Instruction:
Based on the parliamentary speech about the ESS, explain in one to three sentences why the speaker asks how the ESS can have proper independence.

Quoted passage:
==============================
The Opposition supported the order when it was considered both in the House and in the Scottish Parliament, but I have a number of questions. One of the key things for the ESS is to ensure that the laws that the EU used to impose on the country for the benefit of environmental protection are the minimum standard in the future and not the ceiling under which standards can be reduced. The Minister is right that Scotland has a rich environmental heritage that must be protected and enhanced, and the ESS must ensure that. Of course, we also have COP26 coming up in Glasgow, which will probably be the last opportunity for the planet to be saved when major leaders come together to reach not just agreement and targets, but action points. Would it not be great if the lexicon of environmental and climate change vocabulary included not just Kyoto, Copenhagen and Paris but Glasgow, which became the byword for climate change? We must ensure that.
One of the big questions for the Minister relates to governance. We know what happens in the Scottish context—no one would shy away from saying this publicly—in that the ESS is appointed by Scottish Ministers and funded by the Scottish Government, so how can we ensure that it has proper independence to follow through on the big actions and responsibilities required of it?
When the order was debated in the Scottish Parliament, the Labour Opposition tabled an amendment to give the ESS some teeth so that it could sanction those responsible when environmental protections and standards fail or regulations are thwarted by activities. The SNP and Conservatives came together to vote that amendment down for some reason, so what can the Minister possibly furnish us with as reassurance that the ESS will have some teeth to ensure that it can do its job properly?
The Minister reeled off the statutory instruments enacted under the Scotland Act 1998 Act and the list of laws and regulations that are made as a result, but in a post Brexit environment, we need to get both Governments not just to work together but to reach a more settled devolution arrangement across the country. In that way, both Governments can then work together for the benefit of the Scottish people and bodies such as the ESS can do the good job that it needs to do to protect Scotland’s environment and natural heritage.
==============================
Provided data:
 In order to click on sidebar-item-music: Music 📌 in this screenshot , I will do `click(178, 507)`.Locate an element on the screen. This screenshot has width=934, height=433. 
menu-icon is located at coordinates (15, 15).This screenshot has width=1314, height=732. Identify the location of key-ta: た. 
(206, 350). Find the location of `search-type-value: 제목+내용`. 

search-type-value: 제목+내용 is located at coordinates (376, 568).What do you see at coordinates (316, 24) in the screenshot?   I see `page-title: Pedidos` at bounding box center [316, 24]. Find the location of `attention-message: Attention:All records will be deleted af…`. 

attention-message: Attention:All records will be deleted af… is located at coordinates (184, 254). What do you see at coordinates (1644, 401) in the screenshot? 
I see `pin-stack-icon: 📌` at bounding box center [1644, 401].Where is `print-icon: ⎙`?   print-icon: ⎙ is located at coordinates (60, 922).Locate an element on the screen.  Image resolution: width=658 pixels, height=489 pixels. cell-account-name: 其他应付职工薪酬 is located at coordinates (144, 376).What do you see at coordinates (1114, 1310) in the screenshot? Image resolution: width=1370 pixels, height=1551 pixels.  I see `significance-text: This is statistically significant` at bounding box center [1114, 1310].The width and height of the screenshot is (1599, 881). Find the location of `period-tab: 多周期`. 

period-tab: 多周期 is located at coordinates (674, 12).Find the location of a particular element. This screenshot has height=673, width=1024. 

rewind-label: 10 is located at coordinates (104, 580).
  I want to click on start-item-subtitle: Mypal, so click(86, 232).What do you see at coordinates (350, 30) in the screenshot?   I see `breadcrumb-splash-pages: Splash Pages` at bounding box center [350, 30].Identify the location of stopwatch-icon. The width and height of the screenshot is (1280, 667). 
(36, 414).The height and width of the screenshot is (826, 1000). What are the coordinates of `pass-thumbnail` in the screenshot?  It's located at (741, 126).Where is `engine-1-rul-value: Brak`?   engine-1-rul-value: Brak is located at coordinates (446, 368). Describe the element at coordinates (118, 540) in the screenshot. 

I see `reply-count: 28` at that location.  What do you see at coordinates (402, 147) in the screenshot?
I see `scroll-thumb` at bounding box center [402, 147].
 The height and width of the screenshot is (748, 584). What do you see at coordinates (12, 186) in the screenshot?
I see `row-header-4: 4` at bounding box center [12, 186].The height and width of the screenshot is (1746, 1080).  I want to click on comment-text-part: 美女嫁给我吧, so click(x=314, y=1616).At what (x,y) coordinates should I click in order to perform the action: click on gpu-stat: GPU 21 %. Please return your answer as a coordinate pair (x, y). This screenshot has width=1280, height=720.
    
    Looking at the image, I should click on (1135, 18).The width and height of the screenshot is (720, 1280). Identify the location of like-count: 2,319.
==============================
Your response:
The speaker asks because the ESS is appointed by Scottish Ministers and funded by the Scottish Government. That raises doubt about whether it has enough independence to follow through on the big actions and responsibilities required of it.